Write every line of the records below as a JSON list of strings, one string per line, leaving out blank lines.

┄┄┄┄┄┄┄┄┄┄┄┄┄┄┄┄┄┄┄┄

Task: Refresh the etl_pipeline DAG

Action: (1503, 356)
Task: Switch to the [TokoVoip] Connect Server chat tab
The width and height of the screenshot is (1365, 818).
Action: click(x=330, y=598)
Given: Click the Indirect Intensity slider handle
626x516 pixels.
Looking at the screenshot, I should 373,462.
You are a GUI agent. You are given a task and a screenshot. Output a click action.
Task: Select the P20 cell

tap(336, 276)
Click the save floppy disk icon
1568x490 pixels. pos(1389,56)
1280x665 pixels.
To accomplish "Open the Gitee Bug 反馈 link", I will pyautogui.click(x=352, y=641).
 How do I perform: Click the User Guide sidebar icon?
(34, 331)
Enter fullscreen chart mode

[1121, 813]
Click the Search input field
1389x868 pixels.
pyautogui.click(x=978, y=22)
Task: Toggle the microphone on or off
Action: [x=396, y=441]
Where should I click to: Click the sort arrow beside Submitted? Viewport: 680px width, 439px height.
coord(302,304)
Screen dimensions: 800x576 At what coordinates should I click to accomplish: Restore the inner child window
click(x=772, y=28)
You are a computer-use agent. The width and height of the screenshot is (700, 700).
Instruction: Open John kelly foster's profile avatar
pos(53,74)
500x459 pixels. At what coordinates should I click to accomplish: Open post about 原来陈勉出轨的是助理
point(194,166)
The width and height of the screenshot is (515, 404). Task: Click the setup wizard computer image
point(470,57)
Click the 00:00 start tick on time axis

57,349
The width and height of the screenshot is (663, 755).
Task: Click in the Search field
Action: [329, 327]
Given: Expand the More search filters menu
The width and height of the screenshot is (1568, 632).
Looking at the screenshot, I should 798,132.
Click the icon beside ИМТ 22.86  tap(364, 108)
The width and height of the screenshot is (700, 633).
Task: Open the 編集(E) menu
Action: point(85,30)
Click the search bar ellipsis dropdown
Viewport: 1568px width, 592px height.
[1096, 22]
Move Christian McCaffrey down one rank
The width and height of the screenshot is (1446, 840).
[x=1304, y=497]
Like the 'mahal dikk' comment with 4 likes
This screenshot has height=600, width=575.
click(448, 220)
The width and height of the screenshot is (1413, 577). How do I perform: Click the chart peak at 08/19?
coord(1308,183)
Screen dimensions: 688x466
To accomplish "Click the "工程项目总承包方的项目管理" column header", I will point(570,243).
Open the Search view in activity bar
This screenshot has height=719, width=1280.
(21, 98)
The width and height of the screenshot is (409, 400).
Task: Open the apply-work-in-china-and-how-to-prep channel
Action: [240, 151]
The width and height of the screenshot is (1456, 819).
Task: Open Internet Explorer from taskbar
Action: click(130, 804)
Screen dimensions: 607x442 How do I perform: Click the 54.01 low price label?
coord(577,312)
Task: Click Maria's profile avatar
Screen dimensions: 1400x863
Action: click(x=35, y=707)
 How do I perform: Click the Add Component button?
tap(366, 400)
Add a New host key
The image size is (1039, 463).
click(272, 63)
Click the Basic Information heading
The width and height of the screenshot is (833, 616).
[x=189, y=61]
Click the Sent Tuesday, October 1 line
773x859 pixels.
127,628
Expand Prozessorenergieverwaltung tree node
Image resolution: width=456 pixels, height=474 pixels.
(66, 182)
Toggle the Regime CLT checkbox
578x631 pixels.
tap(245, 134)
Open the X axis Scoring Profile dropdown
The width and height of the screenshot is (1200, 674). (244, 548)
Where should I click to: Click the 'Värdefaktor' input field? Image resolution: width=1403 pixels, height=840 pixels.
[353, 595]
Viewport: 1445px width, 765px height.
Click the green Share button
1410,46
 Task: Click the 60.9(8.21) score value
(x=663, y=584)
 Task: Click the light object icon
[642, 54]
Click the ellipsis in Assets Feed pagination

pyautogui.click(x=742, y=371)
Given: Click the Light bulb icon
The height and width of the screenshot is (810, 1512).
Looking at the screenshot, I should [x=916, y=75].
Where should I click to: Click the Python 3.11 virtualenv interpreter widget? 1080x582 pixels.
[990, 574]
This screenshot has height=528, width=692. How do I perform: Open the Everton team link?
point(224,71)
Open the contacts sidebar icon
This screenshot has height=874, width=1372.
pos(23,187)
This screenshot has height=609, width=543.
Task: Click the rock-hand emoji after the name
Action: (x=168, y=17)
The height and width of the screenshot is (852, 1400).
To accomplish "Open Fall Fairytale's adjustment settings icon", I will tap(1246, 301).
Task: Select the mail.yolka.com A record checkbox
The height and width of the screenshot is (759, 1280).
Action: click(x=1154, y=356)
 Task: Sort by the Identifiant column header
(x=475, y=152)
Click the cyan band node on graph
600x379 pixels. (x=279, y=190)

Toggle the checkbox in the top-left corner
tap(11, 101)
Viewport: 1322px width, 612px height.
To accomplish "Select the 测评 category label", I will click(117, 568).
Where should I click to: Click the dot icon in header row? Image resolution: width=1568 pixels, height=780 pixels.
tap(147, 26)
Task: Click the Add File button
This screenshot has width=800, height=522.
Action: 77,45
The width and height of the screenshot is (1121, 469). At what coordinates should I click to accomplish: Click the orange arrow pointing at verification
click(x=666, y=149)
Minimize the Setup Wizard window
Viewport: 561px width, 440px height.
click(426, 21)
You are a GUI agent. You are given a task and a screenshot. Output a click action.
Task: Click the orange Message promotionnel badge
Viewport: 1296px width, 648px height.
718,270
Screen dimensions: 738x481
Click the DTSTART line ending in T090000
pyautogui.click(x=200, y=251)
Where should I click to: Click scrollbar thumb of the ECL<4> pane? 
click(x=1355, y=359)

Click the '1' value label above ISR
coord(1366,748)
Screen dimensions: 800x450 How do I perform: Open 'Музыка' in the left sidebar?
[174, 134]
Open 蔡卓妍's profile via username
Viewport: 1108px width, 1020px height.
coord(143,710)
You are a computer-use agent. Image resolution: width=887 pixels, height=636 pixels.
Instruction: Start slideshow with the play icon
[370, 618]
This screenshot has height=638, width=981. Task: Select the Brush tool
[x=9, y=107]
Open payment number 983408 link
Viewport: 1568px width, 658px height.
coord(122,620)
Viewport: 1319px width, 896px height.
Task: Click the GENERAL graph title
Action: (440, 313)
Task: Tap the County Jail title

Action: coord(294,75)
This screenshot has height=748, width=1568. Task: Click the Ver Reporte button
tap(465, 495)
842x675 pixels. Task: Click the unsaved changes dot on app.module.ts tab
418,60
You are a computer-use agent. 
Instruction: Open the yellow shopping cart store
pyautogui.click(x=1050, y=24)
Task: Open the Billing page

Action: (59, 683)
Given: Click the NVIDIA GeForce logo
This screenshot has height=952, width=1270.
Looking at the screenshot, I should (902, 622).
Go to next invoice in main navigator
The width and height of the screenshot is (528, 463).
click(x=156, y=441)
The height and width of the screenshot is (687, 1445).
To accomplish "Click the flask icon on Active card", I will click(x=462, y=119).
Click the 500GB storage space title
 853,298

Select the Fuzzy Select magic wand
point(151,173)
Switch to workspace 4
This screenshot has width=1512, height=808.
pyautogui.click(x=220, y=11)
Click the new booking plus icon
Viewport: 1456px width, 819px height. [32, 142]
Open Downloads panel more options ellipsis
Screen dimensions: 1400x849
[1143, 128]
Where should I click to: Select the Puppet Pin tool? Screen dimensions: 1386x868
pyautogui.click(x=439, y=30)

┄┄┄┄┄┄┄┄┄┄┄┄┄┄┄┄┄┄┄┄

◆ FULL OUTPUT
[
  "Task: Refresh the etl_pipeline DAG",
  "Action: (1503, 356)",
  "Task: Switch to the [TokoVoip] Connect Server chat tab",
  "The width and height of the screenshot is (1365, 818).",
  "Action: click(x=330, y=598)",
  "Given: Click the Indirect Intensity slider handle",
  "626x516 pixels.",
  "Looking at the screenshot, I should 373,462.",
  "You are a GUI agent. You are given a task and a screenshot. Output a click action.",
  "Task: Select the P20 cell",
  "tap(336, 276)",
  "Click the save floppy disk icon",
  "1568x490 pixels. pos(1389,56)",
  "1280x665 pixels.",
  "To accomplish \"Open the Gitee Bug 反馈 link\", I will pyautogui.click(x=352, y=641).",
  " How do I perform: Click the User Guide sidebar icon?",
  "(34, 331)",
  "Enter fullscreen chart mode",
  "[1121, 813]",
  "Click the Search input field",
  "1389x868 pixels.",
  "pyautogui.click(x=978, y=22)",
  "Task: Toggle the microphone on or off",
  "Action: [x=396, y=441]",
  "Where should I click to: Click the sort arrow beside Submitted? Viewport: 680px width, 439px height.",
  "coord(302,304)",
  "Screen dimensions: 800x576 At what coordinates should I click to accomplish: Restore the inner child window",
  "click(x=772, y=28)",
  "You are a computer-use agent. The width and height of the screenshot is (700, 700).",
  "Instruction: Open John kelly foster's profile avatar",
  "pos(53,74)",
  "500x459 pixels. At what coordinates should I click to accomplish: Open post about 原来陈勉出轨的是助理",
  "point(194,166)",
  "The width and height of the screenshot is (515, 404). Task: Click the setup wizard computer image",
  "point(470,57)",
  "Click the 00:00 start tick on time axis",
  "57,349",
  "The width and height of the screenshot is (663, 755).",
  "Task: Click in the Search field",
  "Action: [329, 327]",
  "Given: Expand the More search filters menu",
  "The width and height of the screenshot is (1568, 632).",
  "Looking at the screenshot, I should 798,132.",
  "Click the icon beside ИМТ 22.86  tap(364, 108)",
  "The width and height of the screenshot is (700, 633).",
  "Task: Open the 編集(E) menu",
  "Action: point(85,30)",
  "Click the search bar ellipsis dropdown",
  "Viewport: 1568px width, 592px height.",
  "[1096, 22]",
  "Move Christian McCaffrey down one rank",
  "The width and height of the screenshot is (1446, 840).",
  "[x=1304, y=497]",
  "Like the 'mahal dikk' comment with 4 likes",
  "This screenshot has height=600, width=575.",
  "click(448, 220)",
  "The width and height of the screenshot is (1413, 577). How do I perform: Click the chart peak at 08/19?",
  "coord(1308,183)",
  "Screen dimensions: 688x466",
  "To accomplish \"Click the \"工程项目总承包方的项目管理\" column header\", I will point(570,243).",
  "Open the Search view in activity bar",
  "This screenshot has height=719, width=1280.",
  "(21, 98)",
  "The width and height of the screenshot is (409, 400).",
  "Task: Open the apply-work-in-china-and-how-to-prep channel",
  "Action: [240, 151]",
  "The width and height of the screenshot is (1456, 819).",
  "Task: Open Internet Explorer from taskbar",
  "Action: click(130, 804)",
  "Screen dimensions: 607x442 How do I perform: Click the 54.01 low price label?",
  "coord(577,312)",
  "Task: Click Maria's profile avatar",
  "Screen dimensions: 1400x863",
  "Action: click(x=35, y=707)",
  " How do I perform: Click the Add Component button?",
  "tap(366, 400)",
  "Add a New host key",
  "The image size is (1039, 463).",
  "click(272, 63)",
  "Click the Basic Information heading",
  "The width and height of the screenshot is (833, 616).",
  "[x=189, y=61]",
  "Click the Sent Tuesday, October 1 line",
  "773x859 pixels.",
  "127,628",
  "Expand Prozessorenergieverwaltung tree node",
  "Image resolution: width=456 pixels, height=474 pixels.",
  "(66, 182)",
  "Toggle the Regime CLT checkbox",
  "578x631 pixels.",
  "tap(245, 134)",
  "Open the X axis Scoring Profile dropdown",
  "The width and height of the screenshot is (1200, 674). (244, 548)",
  "Where should I click to: Click the 'Värdefaktor' input field? Image resolution: width=1403 pixels, height=840 pixels.",
  "[353, 595]",
  "Viewport: 1445px width, 765px height.",
  "Click the green Share button",
  "1410,46",
  " Task: Click the 60.9(8.21) score value",
  "(x=663, y=584)",
  " Task: Click the light object icon",
  "[642, 54]",
  "Click the ellipsis in Assets Feed pagination",
  "pyautogui.click(x=742, y=371)",
  "Given: Click the Light bulb icon",
  "The height and width of the screenshot is (810, 1512).",
  "Looking at the screenshot, I should [x=916, y=75].",
  "Where should I click to: Click the Python 3.11 virtualenv interpreter widget? 1080x582 pixels.",
  "[990, 574]",
  "This screenshot has height=528, width=692. How do I perform: Open the Everton team link?",
  "point(224,71)",
  "Open the contacts sidebar icon",
  "This screenshot has height=874, width=1372.",
  "pos(23,187)",
  "This screenshot has height=609, width=543.",
  "Task: Click the rock-hand emoji after the name",
  "Action: (x=168, y=17)",
  "The height and width of the screenshot is (852, 1400).",
  "To accomplish \"Open Fall Fairytale's adjustment settings icon\", I will tap(1246, 301).",
  "Task: Select the mail.yolka.com A record checkbox",
  "The height and width of the screenshot is (759, 1280).",
  "Action: click(x=1154, y=356)",
  " Task: Sort by the Identifiant column header",
  "(x=475, y=152)",
  "Click the cyan band node on graph",
  "600x379 pixels. (x=279, y=190)",
  "Toggle the checkbox in the top-left corner",
  "tap(11, 101)",
  "Viewport: 1322px width, 612px height.",
  "To accomplish \"Select the 测评 category label\", I will click(117, 568).",
  "Where should I click to: Click the dot icon in header row? Image resolution: width=1568 pixels, height=780 pixels.",
  "tap(147, 26)",
  "Task: Click the Add File button",
  "This screenshot has width=800, height=522.",
  "Action: 77,45",
  "The width and height of the screenshot is (1121, 469). At what coordinates should I click to accomplish: Click the orange arrow pointing at verification",
  "click(x=666, y=149)",
  "Minimize the Setup Wizard window",
  "Viewport: 561px width, 440px height.",
  "click(426, 21)",
  "You are a GUI agent. You are given a task and a screenshot. Output a click action.",
  "Task: Click the orange Message promotionnel badge",
  "Viewport: 1296px width, 648px height.",
  "718,270",
  "Screen dimensions: 738x481",
  "Click the DTSTART line ending in T090000",
  "pyautogui.click(x=200, y=251)",
  "Where should I click to: Click scrollbar thumb of the ECL<4> pane? ",
  "click(x=1355, y=359)",
  "Click the '1' value label above ISR",
  "coord(1366,748)",
  "Screen dimensions: 800x450 How do I perform: Open 'Музыка' in the left sidebar?",
  "[174, 134]",
  "Open 蔡卓妍's profile via username",
  "Viewport: 1108px width, 1020px height.",
  "coord(143,710)",
  "You are a computer-use agent. Image resolution: width=887 pixels, height=636 pixels.",
  "Instruction: Start slideshow with the play icon",
  "[370, 618]",
  "This screenshot has height=638, width=981. Task: Select the Brush tool",
  "[x=9, y=107]",
  "Open payment number 983408 link",
  "Viewport: 1568px width, 658px height.",
  "coord(122,620)",
  "Viewport: 1319px width, 896px height.",
  "Task: Click the GENERAL graph title",
  "Action: (440, 313)",
  "Task: Tap the County Jail title",
  "Action: coord(294,75)",
  "This screenshot has height=748, width=1568. Task: Click the Ver Reporte button",
  "tap(465, 495)",
  "842x675 pixels. Task: Click the unsaved changes dot on app.module.ts tab",
  "418,60",
  "You are a computer-use agent. ",
  "Instruction: Open the yellow shopping cart store",
  "pyautogui.click(x=1050, y=24)",
  "Task: Open the Billing page",
  "Action: (59, 683)",
  "Given: Click the NVIDIA GeForce logo",
  "This screenshot has height=952, width=1270.",
  "Looking at the screenshot, I should (902, 622).",
  "Go to next invoice in main navigator",
  "The width and height of the screenshot is (528, 463).",
  "click(x=156, y=441)",
  "The height and width of the screenshot is (687, 1445).",
  "To accomplish \"Click the flask icon on Active card\", I will click(x=462, y=119).",
  "Click the 500GB storage space title",
  " 853,298",
  "Select the Fuzzy Select magic wand",
  "point(151,173)",
  "Switch to workspace 4",
  "This screenshot has width=1512, height=808.",
  "pyautogui.click(x=220, y=11)",
  "Click the new booking plus icon",
  "Viewport: 1456px width, 819px height. [32, 142]",
  "Open Downloads panel more options ellipsis",
  "Screen dimensions: 1400x849",
  "[1143, 128]",
  "Where should I click to: Select the Puppet Pin tool? Screen dimensions: 1386x868",
  "pyautogui.click(x=439, y=30)"
]